Beth Pinsker: I’m retired and thrilled to be earning 5% interest on my savings — but I just realized how much I’m going to pay in taxes

As interest rates have skyrocketed, so has the amount of cash that Americans are stashing in high-yield savings accounts, certificates of deposit and money-market accounts earning 4% or maybe 5% or maybe even 7% or more. It’s a great deal, and on days when the stock market is tanking, it will make you feel like a really smart investor. 

The government is going to want its cut – and soon. 

“There will be surprises for those investing in those products outside of IRAs,” says Scott Bishop, executive director of wealth solutions at Presidio Wealth Partners in Houston. 

That especially goes for retirees, who tend to have more cash on hand than most to cover living expenses. There could be unintended consequences to the interest-rate bonanza, such as pushing them into a higher tax bracket, increasing the taxation of Social Security and bringing on surcharges on their Medicare premiums. 

Also, warns Bishop, if you have a large amount of cash and have earned so much income on it this year that it’ll cause you to owe far more than you usually do in April when you file your federal tax return for 2023, you might want to think about paying some of that in advance in quarterly tax payments, the next of which is due January.

What you could owe this year

The tax you pay on your interest income will vary based on your overall income, which is something many people might have forgotten about over the years when interest rates were so low. That will likely work out to be more in taxes for most people than capital-gains taxes, because those with enough cash to worry about their tax on it are likely paying at least 22% in federal income taxes, and possibly up to the highest tax rate of 37%. 

That interest income is also taxed yearly, regardless of the transactions involved, and state taxes could add on top. 

The same rules go for short-term capital gains, but long-term capital gains on investments are taxed at a lower rate, and could be zero for some (income up to $44,625 for single, $89,250 for married filing jointly). Otherwise, most are at 15% and the highest bracket is 20%, plus possibly some additional investment taxes for the very wealthy. 

Say you’re a retiree who has $250,000, which sounds crazy, but happens more than you think, and some people have to keep cash in several different banks to stay under the FDIC insurance threshold. By the end of this year, you might have earned more than $12,000 in interest income at 5%, which probably makes you very happy. But then you have to realize, if you’re paying 22% in federal taxes that could add an additional $2,600 or so to your tax bill. In the highest tax bracket, that could add an additional $4,600. 

Are you crying over spilled milk?

Nobody likes to pay taxes, but at the end of the day, it’s just a portion of your gain, not the whole thing. 

“My theory is that if you’re paying tax on investment gains, it’s a good thing,” says Nick Maggiulli, author of “Just Keep Buying,” and chief operating officer at Ritholtz Wealth Management in New York. “I think people are just happy that there is yield finally.”

Bishop says that if people are really that upset about paying taxes on interest income, there are still plenty of banks out there that will offer them a less good deal. The national savings rate average was just 0.56% as of the end of September, according to, despite the high rates available from online banks. 

Still, if you want to be a tax-savvy investor, you want to look at the tax you’re paying and try to reduce it. If cash is now causing issues, then you have other choices. 

“When there is an increase in income, we want to look at taxes and be efficient and do what we can to plan for that. It’s on a client-by-client basis,” says Nicole Sullivan, a certified financial planner who is a co-founder and director of financial planning at Prism Planning Partners in Libertyville, Ill.

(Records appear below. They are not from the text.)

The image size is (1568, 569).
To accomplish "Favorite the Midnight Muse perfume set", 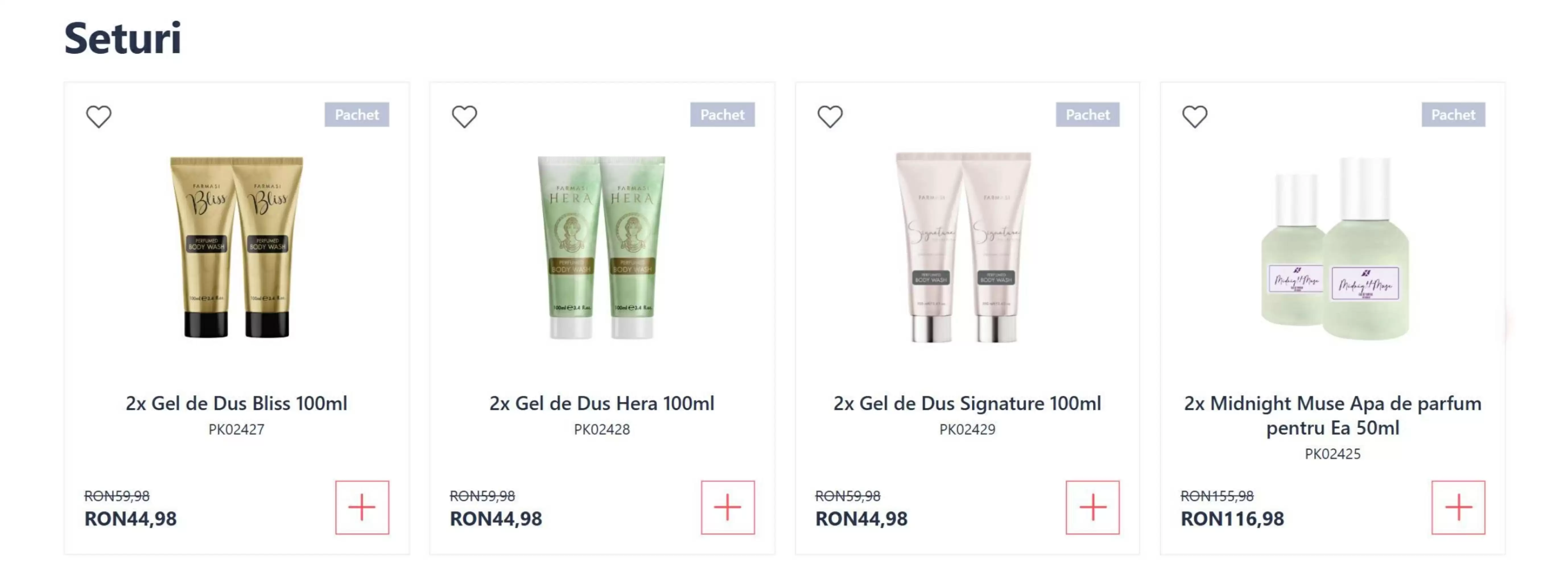I will (1194, 116).
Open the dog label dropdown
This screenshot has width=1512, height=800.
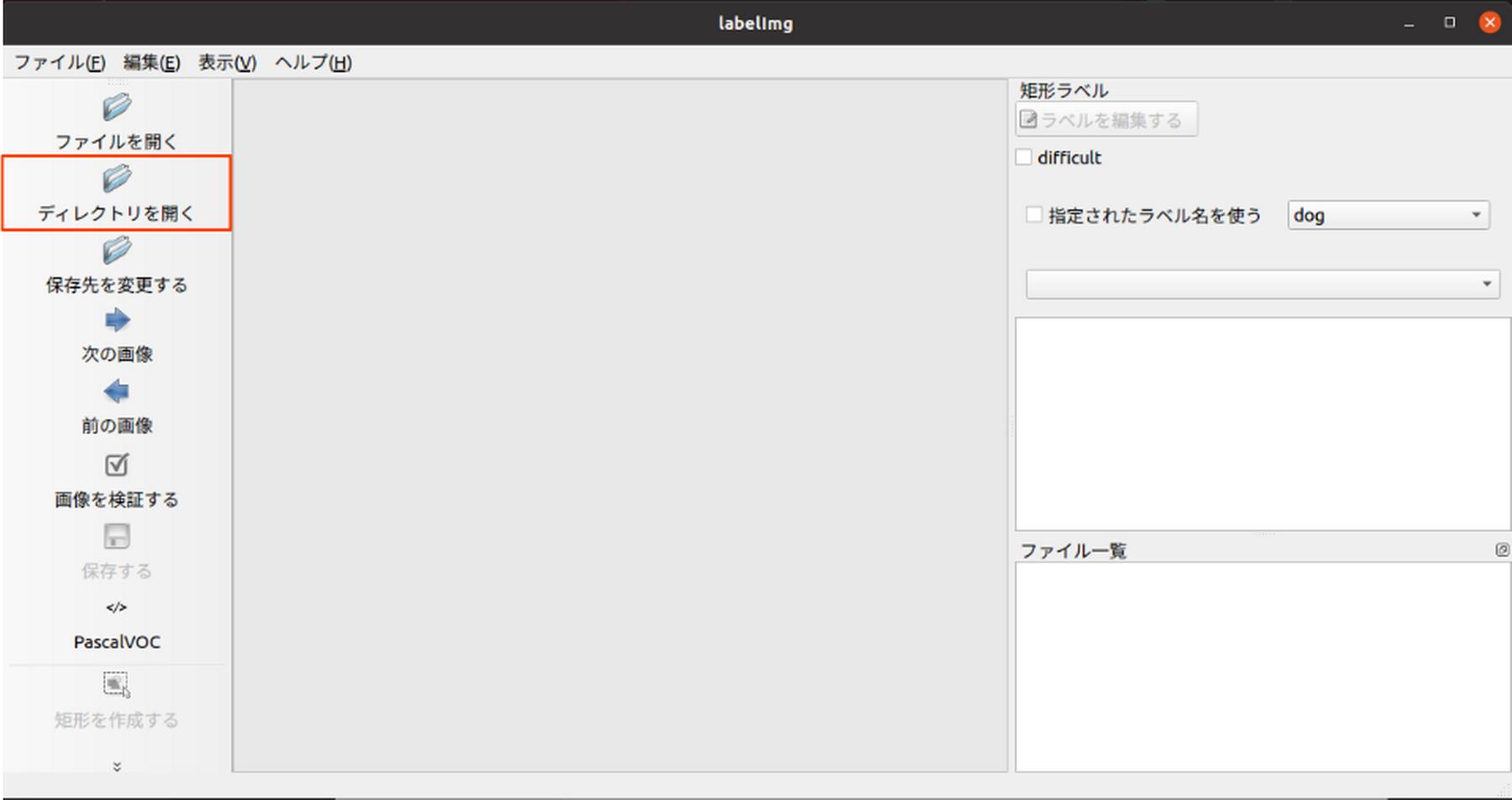[1388, 215]
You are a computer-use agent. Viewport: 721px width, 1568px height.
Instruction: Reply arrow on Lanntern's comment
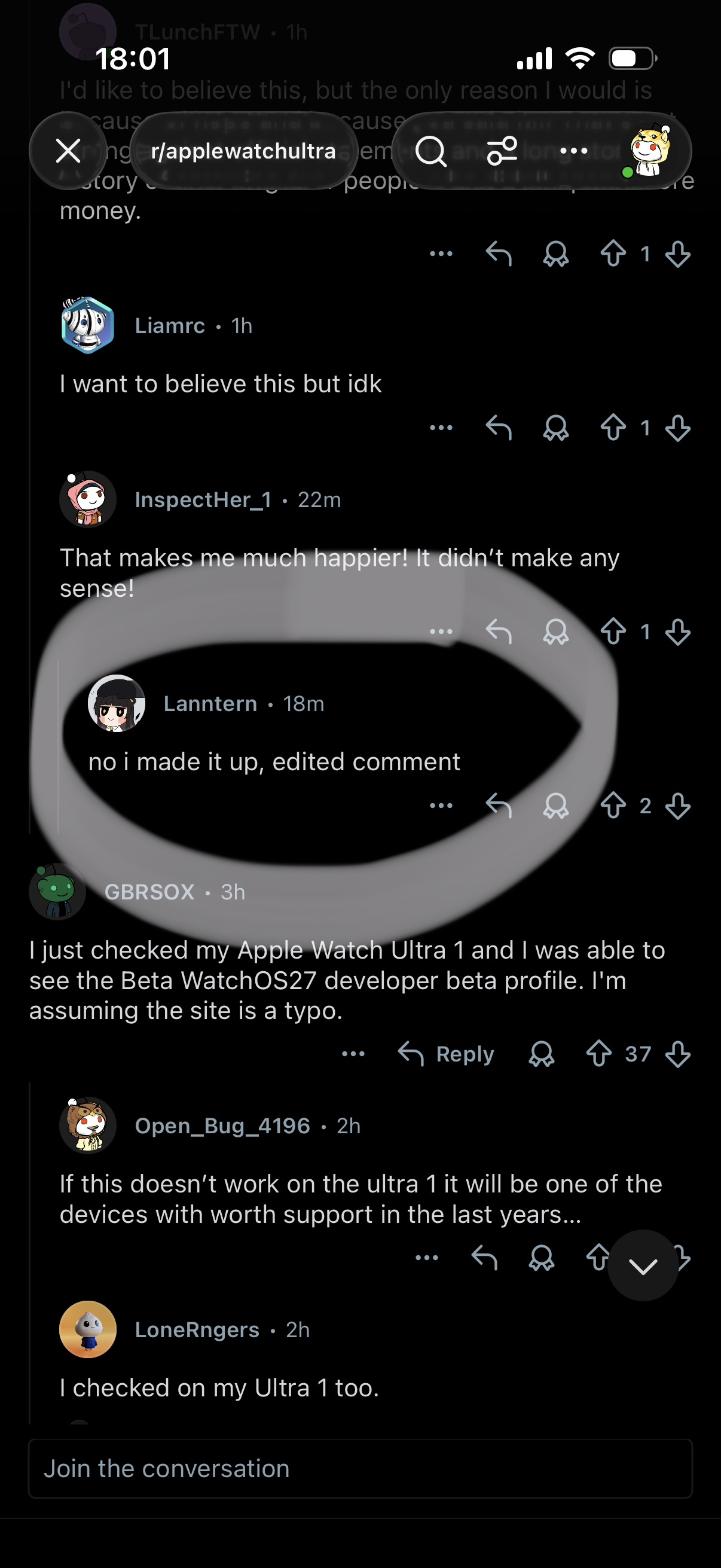(499, 806)
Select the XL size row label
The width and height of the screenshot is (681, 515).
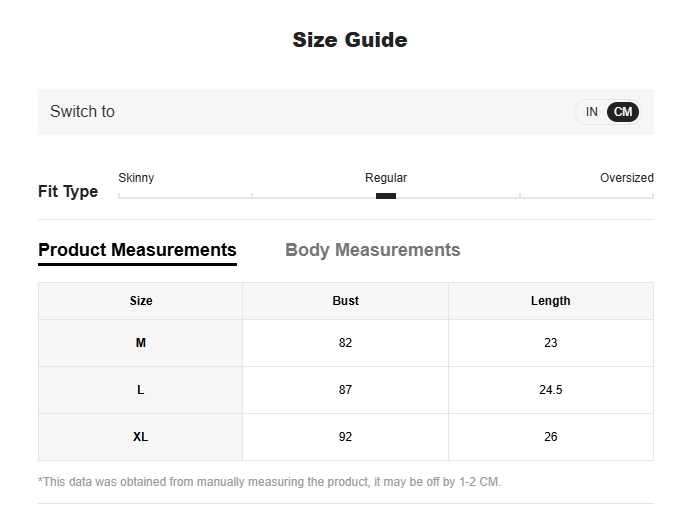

One go-to for many is municipal bonds, which can sometimes be triple-tax-free – no federal, state or local taxes – depending on the investment. But there are some drawbacks. Bishop points out that municipal bonds aren’t paying enough right now to be a real alternative. And also, municipal bond income can be included in the calculation of modified adjusted gross income, which means it’s not an escape from Medicare IRMAA surcharges. 

Treasurys are another option, and will usually be tax-free at federal level, and sometimes at state levels, says Nicole Davis, a CPA at Butler-Davis Tax & Accounting in Covington, Ga. Series I bonds are only taxable when cashed in, and some tax can be avoided if the funds are used for certain purposes, like paying for college.

You can also invest in Treasury ETFs or other cash-equivalent securities where you typically don’t have tax impact until you sell. And you can always offset any of this investment and interest income gain with losses, and also carry over $3,000 a year in losses on your tax return against ordinary income. 

But if your main concern is not making too much interest income because of your tax bill, it’s unlikely that you’re going to want to intentionally harvest losses in order to cut those gains. If your interest income concerns you, the important thing is to realize what’s looming and not get surprised by a 1099 form in January. There’s still time before the end of the year to look at your investments and figure out a tax-efficient strategy.